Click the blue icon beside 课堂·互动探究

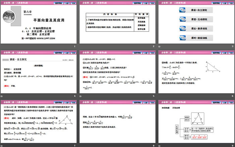pos(183,20)
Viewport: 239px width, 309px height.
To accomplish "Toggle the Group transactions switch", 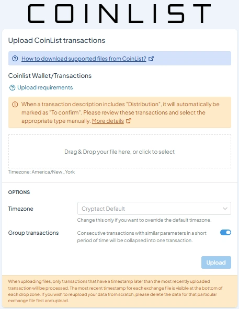I will [x=225, y=233].
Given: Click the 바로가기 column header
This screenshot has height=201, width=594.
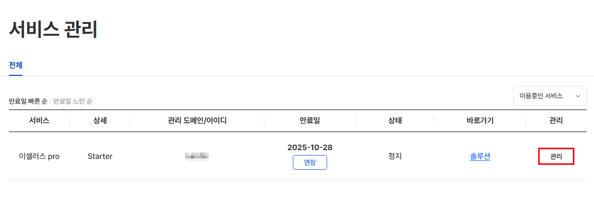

━━━

WHAT NEEDS TO BE DONE: Could you filter the entries above for lines holding the string "width" and copy them?

EXERCISE OUTPUT:
Viewport: 239px width, 309px height.
This screenshot has height=201, width=594.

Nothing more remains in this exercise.